**Enunciado de la tarea:**
Reproduzca únicamente las filas comprendidas entre la que contiene "Ordnen Sie sich hier ein. (784, 1740)" y la que contiene "Startseite (547, 38)", ambas incluidas, con sus textos, y desplace las coordenadas de cada respuesta sumando 53 a cada número.

**Material proporcionado:**

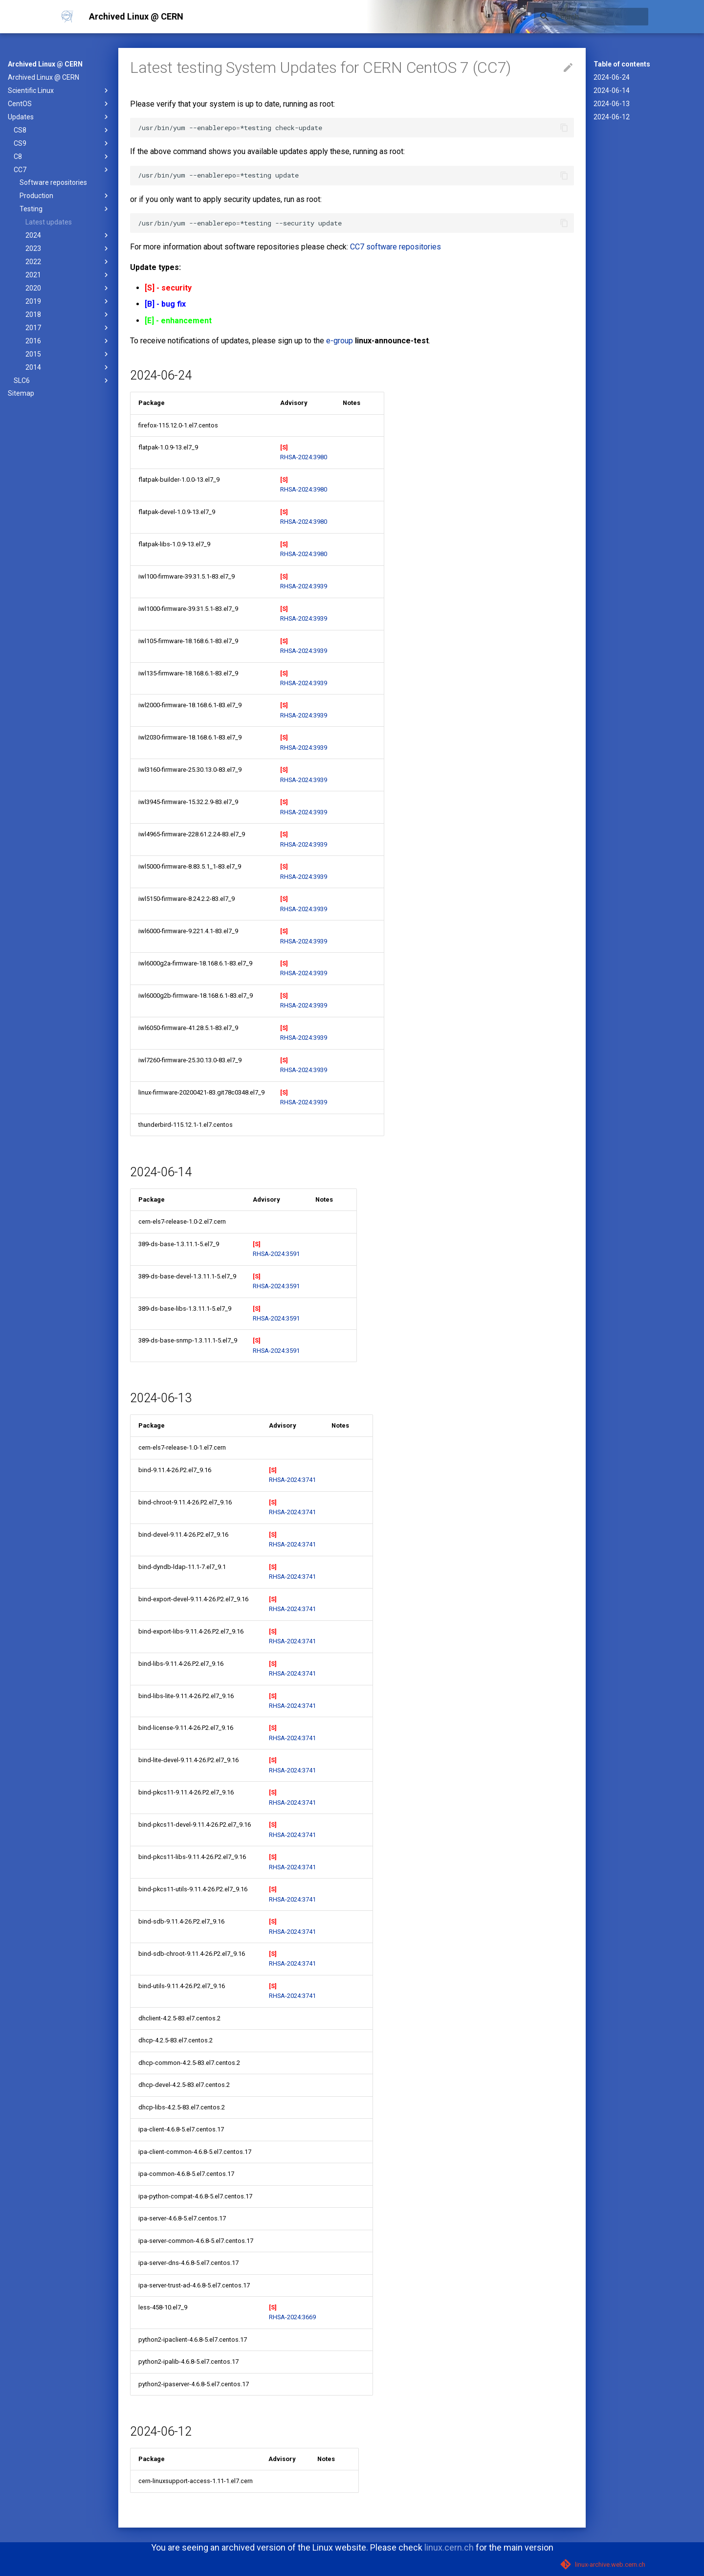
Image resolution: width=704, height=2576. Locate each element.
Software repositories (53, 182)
...
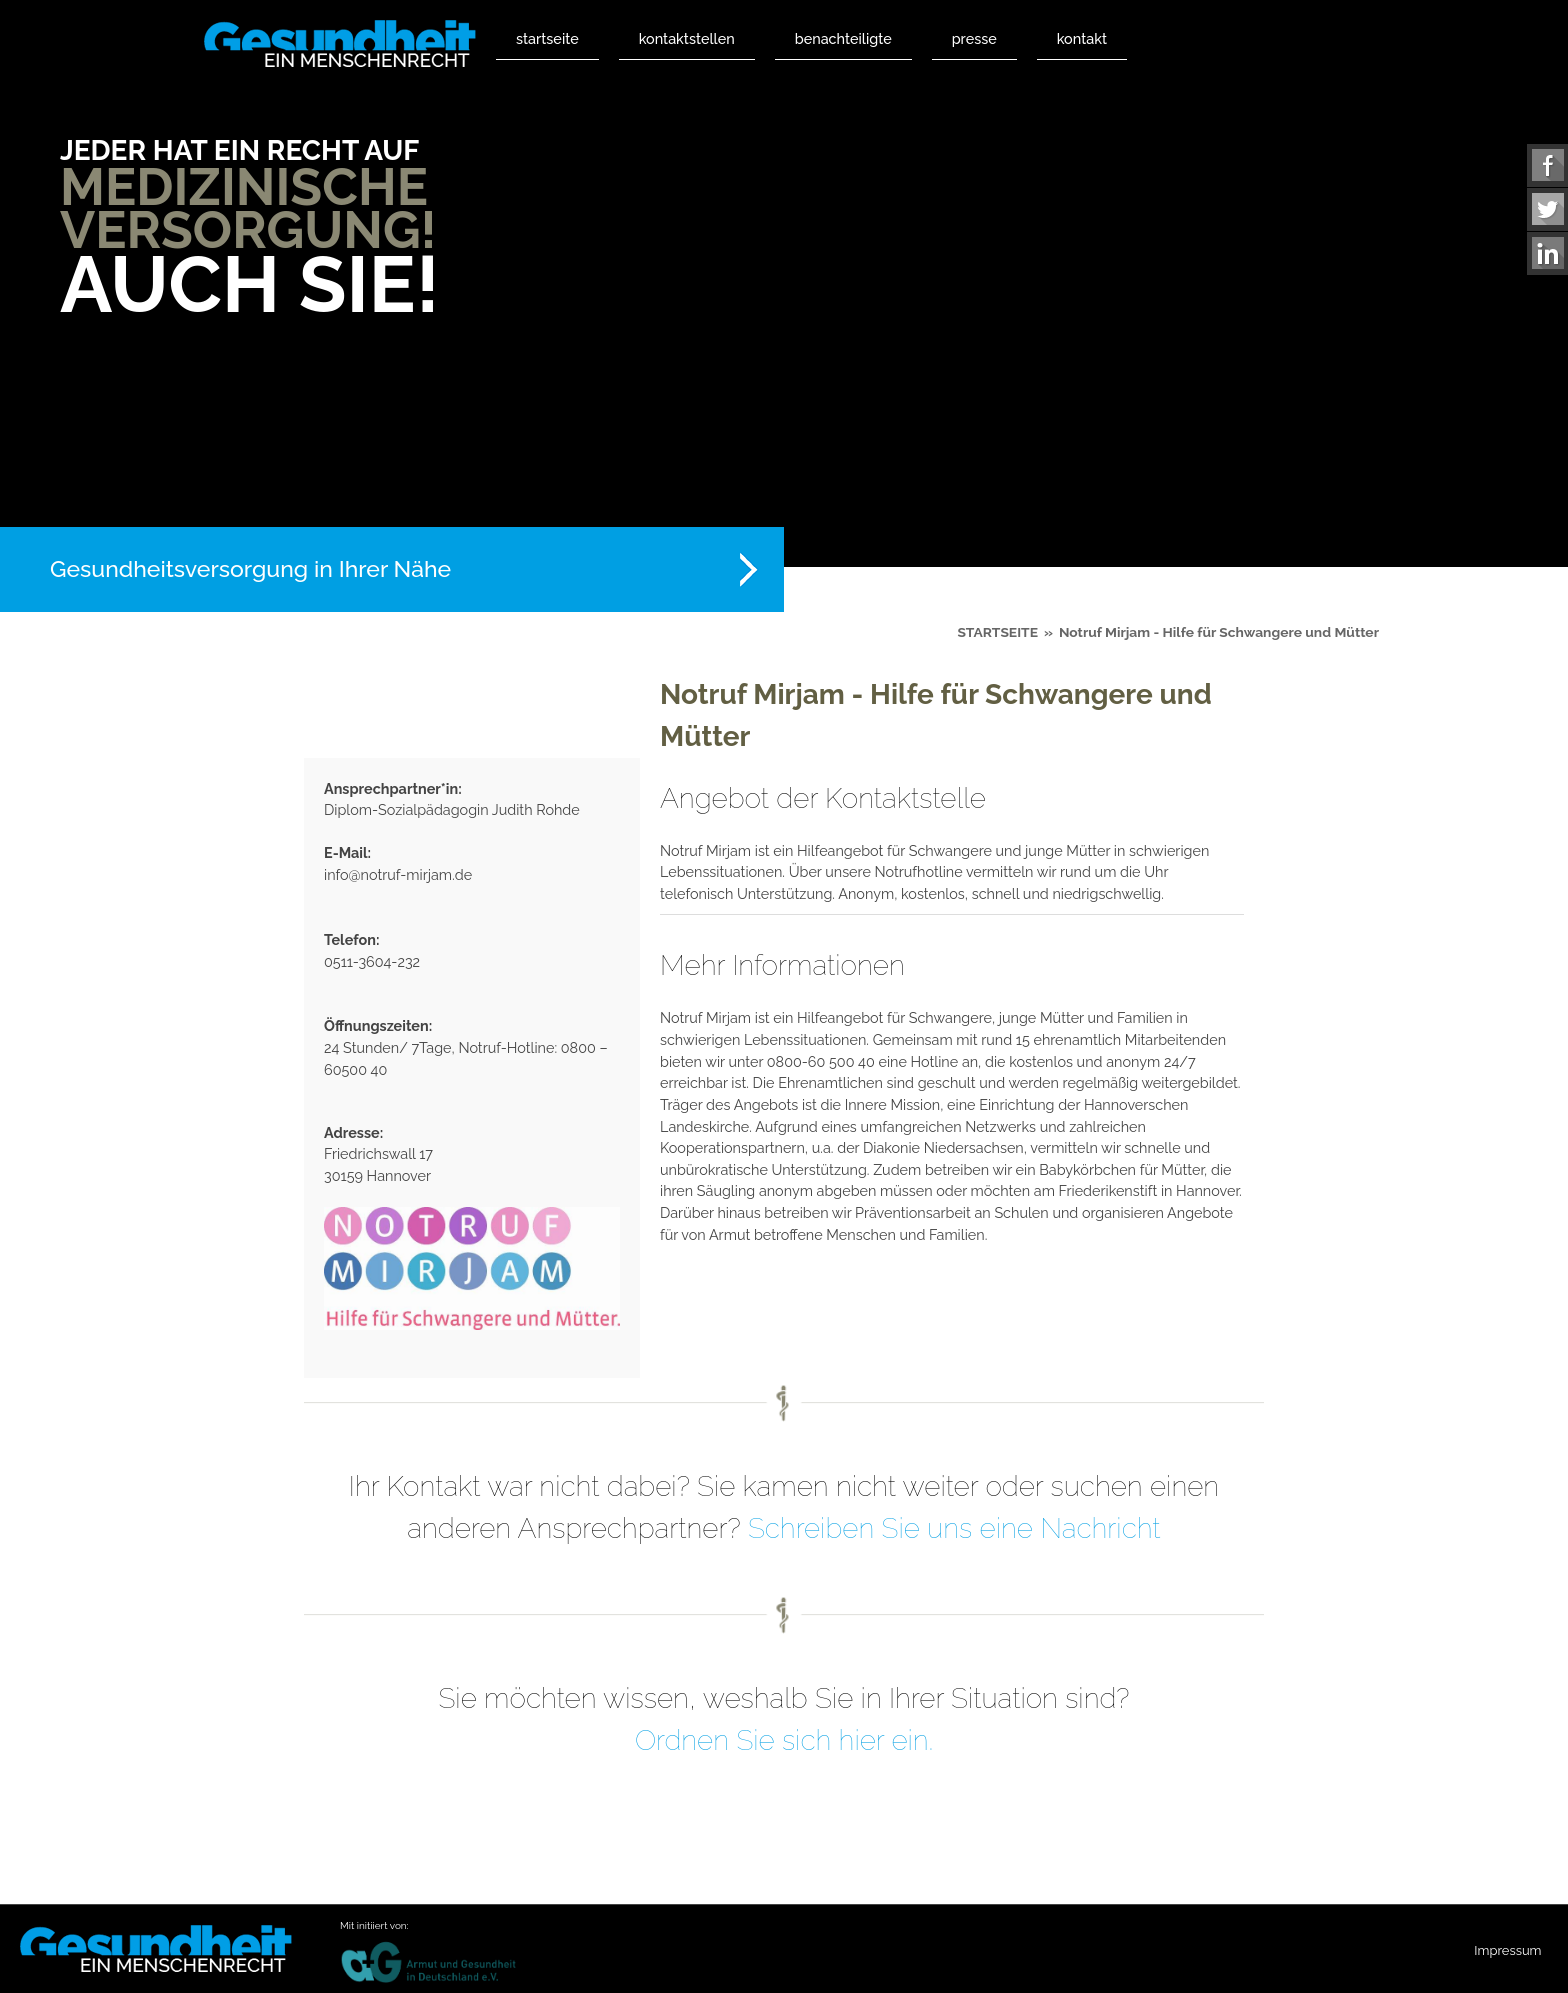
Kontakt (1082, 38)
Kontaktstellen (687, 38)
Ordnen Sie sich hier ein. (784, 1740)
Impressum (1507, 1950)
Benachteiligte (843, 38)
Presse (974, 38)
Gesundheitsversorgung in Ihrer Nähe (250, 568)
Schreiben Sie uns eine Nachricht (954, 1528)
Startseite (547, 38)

**Respuesta completa:**
Ordnen Sie sich hier ein. (837, 1793)
Impressum (1560, 2003)
Benachteiligte (896, 91)
Presse (1027, 91)
Gesundheitsversorgung in Ihrer Nähe (303, 621)
Schreiben Sie uns eine Nachricht (1007, 1581)
Startseite (600, 91)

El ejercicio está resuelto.